The death of PC Andrew Harper during his response to a burglary incident in Berkshire in September 2019 prompted new legislation to protect those working in the emergency services. Here Partner Peter Minnikin and Criminal Law Executive Kate Develly look at what the new law means.
After PC Andrew Harper’s death while working, his widow, Lissie Harper, lobbied the Government to introduce much harsher punishments for those who kill an emergency service worker whilst they are on duty.
The legislation, passed on 24 November 2021, will be incorporated into the existing police, crime, sentencing and courts bill and could potentially be law by this spring. It will, however, not act retrospectively.

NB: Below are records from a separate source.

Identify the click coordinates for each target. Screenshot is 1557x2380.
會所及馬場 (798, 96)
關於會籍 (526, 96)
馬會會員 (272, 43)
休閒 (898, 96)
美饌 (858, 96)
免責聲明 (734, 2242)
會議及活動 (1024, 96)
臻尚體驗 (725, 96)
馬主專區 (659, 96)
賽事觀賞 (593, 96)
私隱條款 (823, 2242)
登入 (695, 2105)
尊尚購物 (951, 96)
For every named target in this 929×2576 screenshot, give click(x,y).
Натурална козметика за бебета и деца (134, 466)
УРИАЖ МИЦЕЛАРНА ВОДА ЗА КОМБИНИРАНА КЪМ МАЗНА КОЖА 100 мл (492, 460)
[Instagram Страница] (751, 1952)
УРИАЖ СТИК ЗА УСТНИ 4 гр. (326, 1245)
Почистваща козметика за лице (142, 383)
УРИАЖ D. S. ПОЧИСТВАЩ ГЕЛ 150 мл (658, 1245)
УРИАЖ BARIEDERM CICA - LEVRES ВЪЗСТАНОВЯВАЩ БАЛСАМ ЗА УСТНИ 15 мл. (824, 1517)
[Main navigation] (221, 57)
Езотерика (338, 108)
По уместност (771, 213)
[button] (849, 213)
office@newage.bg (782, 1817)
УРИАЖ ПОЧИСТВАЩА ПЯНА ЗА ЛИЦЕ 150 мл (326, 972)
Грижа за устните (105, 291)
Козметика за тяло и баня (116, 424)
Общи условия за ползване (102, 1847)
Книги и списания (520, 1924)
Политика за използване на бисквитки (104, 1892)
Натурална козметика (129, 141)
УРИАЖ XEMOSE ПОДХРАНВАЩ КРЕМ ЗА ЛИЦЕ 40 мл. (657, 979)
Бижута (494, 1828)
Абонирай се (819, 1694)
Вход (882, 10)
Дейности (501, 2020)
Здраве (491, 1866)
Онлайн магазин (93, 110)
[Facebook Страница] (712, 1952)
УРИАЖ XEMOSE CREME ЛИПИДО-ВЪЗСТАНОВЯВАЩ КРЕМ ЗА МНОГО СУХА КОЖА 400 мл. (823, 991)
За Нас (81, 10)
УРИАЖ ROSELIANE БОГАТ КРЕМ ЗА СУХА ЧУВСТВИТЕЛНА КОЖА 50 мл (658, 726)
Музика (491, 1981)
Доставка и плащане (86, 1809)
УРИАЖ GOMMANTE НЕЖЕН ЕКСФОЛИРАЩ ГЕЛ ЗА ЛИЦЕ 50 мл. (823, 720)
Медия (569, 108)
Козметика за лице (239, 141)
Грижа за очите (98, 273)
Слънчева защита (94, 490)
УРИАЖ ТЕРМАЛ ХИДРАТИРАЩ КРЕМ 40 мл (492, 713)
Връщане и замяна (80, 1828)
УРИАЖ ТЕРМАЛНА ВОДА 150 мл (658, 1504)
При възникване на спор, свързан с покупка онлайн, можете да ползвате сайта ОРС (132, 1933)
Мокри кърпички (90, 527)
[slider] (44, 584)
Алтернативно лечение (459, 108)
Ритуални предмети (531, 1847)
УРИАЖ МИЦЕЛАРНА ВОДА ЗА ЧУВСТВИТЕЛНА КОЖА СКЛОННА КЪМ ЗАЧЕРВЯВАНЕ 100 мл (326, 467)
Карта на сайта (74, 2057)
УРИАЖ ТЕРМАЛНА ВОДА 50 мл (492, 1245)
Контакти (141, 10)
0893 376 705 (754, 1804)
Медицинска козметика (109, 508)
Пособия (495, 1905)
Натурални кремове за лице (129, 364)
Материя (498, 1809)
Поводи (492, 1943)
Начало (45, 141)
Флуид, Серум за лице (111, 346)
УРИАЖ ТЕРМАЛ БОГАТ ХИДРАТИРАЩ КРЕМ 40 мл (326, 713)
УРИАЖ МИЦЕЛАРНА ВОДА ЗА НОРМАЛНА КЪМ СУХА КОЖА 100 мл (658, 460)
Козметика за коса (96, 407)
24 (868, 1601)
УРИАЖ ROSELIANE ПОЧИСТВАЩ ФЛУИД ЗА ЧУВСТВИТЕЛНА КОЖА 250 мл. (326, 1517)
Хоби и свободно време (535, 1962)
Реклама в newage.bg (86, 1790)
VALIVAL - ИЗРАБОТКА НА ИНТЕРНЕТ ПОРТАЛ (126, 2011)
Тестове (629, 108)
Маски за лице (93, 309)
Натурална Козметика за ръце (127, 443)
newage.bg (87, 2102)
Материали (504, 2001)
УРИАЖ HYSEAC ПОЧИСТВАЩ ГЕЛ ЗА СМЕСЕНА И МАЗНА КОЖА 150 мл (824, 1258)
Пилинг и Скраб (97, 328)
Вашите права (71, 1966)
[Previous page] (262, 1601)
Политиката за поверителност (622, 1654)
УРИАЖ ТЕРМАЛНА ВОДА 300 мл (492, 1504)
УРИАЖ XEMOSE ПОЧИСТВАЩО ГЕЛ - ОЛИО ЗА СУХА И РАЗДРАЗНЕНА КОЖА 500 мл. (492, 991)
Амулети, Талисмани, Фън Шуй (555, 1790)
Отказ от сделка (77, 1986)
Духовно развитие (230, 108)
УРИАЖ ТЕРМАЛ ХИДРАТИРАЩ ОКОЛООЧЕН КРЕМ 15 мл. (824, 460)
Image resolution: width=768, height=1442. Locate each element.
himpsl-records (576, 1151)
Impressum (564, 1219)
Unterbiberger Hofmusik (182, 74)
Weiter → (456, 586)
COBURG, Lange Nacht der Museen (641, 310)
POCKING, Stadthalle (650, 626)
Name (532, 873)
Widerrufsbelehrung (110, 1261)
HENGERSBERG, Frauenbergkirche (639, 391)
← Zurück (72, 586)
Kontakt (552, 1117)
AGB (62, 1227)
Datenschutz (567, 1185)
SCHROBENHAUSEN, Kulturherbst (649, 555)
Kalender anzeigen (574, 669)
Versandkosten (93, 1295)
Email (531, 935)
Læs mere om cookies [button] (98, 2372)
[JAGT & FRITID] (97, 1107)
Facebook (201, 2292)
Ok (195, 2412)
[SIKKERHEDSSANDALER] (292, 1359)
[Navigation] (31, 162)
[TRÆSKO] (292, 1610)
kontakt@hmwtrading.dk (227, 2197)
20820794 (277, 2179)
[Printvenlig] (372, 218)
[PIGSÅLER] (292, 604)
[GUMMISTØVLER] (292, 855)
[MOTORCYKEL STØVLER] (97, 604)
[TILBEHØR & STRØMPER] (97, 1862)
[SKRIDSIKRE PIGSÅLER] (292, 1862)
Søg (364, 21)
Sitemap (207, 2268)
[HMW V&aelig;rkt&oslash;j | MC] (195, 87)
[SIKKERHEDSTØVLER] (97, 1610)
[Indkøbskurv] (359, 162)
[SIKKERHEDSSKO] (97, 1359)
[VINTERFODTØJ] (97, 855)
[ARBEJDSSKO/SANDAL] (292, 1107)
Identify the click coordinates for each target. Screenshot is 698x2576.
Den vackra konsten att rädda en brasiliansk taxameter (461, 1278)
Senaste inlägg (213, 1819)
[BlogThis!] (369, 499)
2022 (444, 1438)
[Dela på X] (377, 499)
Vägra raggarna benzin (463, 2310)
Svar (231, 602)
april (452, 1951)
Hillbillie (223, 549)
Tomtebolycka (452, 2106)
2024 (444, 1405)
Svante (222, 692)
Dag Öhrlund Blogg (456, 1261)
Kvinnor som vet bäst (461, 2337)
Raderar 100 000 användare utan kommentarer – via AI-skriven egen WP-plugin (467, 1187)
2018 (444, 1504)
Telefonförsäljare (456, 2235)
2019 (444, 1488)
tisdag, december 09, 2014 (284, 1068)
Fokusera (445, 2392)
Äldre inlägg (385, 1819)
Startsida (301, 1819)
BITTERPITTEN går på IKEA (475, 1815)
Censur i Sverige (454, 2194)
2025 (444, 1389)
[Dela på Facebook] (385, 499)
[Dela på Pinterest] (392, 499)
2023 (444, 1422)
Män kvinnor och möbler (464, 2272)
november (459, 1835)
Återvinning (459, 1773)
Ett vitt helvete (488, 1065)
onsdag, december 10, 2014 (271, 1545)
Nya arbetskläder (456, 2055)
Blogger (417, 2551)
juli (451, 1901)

The purpose of Harper’s Law, brought about by the efforts of PC Harper’s widow, would make the killing of an emergency service worker in the course of their duty punishable with a mandatory life sentence if convicted. A minimum term, set by the judge, must be served before eligibility for release. Only in certain exceptional circumstances, depending on the offence itself or the offender, will a lesser sentence be considered.
The aim of the law is to offer greater protection for those working in prison, police, paramedic, and firefighter roles (as well as others listed in s.68 Sentencing Code and the Emergency Workers (Offences) Act 2018).
The emergency worker does not need to be aware of the offence, that it had taken place or even be directly responding to it.
However, no matter how terrible the crime committed, is it right to change the law so drastically in response to a single case?
Murder already carries the penalty of a mandatory life sentence; therefore, this law has not been aimed at those who have the intent to kill an emergency service worker. What this new legislation does is implement a life sentence where there may be no mens rea of intention, and in doing so the culpability of the defendant is taken out of consideration.
The punishment for a crime in our legal system should be fair and proportionate. This new law will mean that, even if the defendant is acquitted of murder, if found guilty of manslaughter by an unlawful act he will still receive a mandatory life sentence.
By blurring the lines between murder and manslaughter, it can be argued that this new law is fundamentally unjust and against the objectives of the criminal justice system. It will remain to be seen the impact this legislation will have.